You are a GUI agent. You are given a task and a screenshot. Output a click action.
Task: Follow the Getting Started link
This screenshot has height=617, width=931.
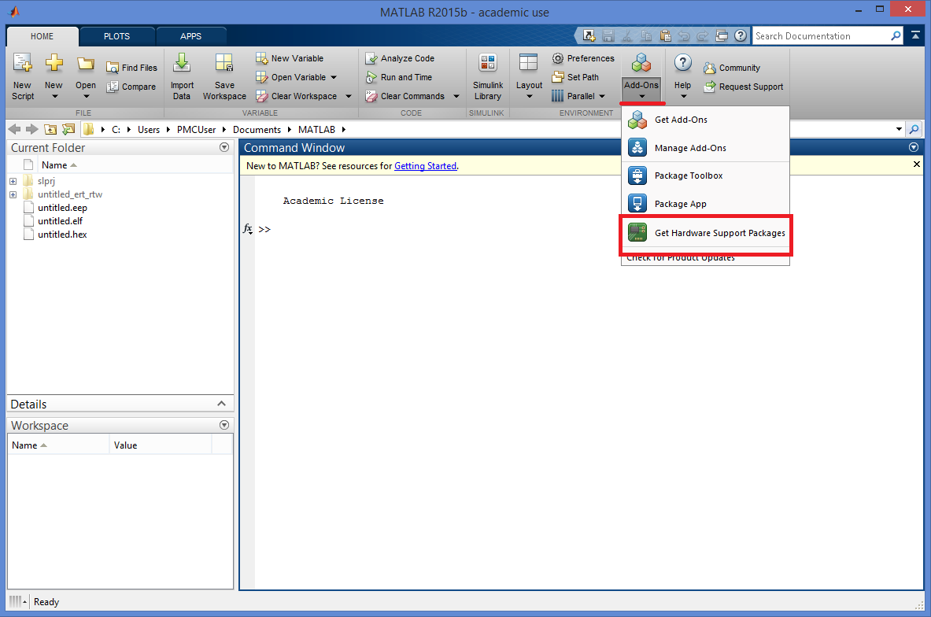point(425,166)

---

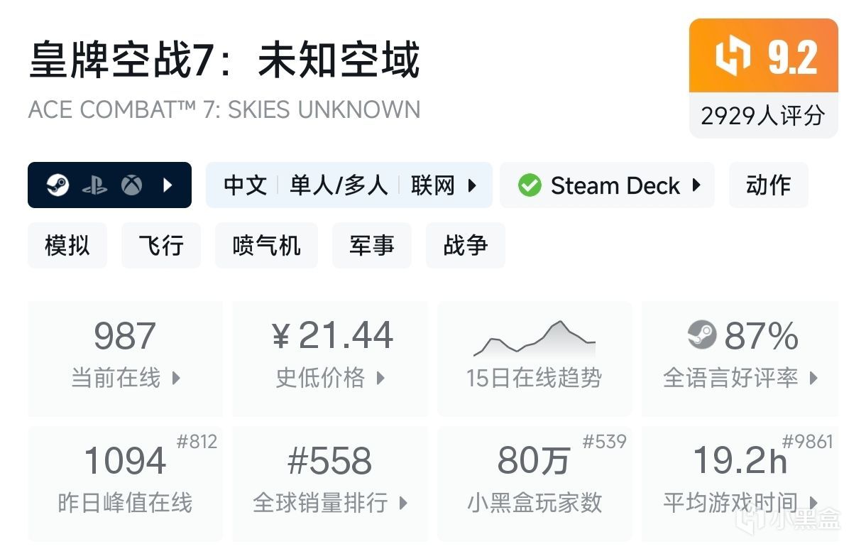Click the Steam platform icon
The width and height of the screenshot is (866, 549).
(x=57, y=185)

...

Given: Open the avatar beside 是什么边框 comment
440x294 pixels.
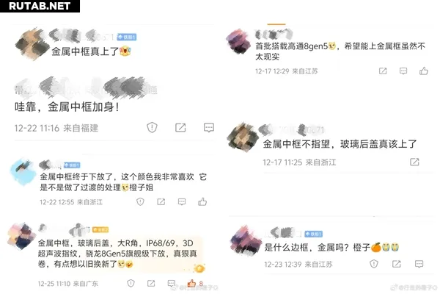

## What you need to do
Reproduce, character for character, only the lines of the preceding data that start at the line with "Given: Open the avatar beside 是什么边框 comment" and end at the line with "440x294 pixels.", both included.

## Exercise output
Given: Open the avatar beside 是什么边框 comment
440x294 pixels.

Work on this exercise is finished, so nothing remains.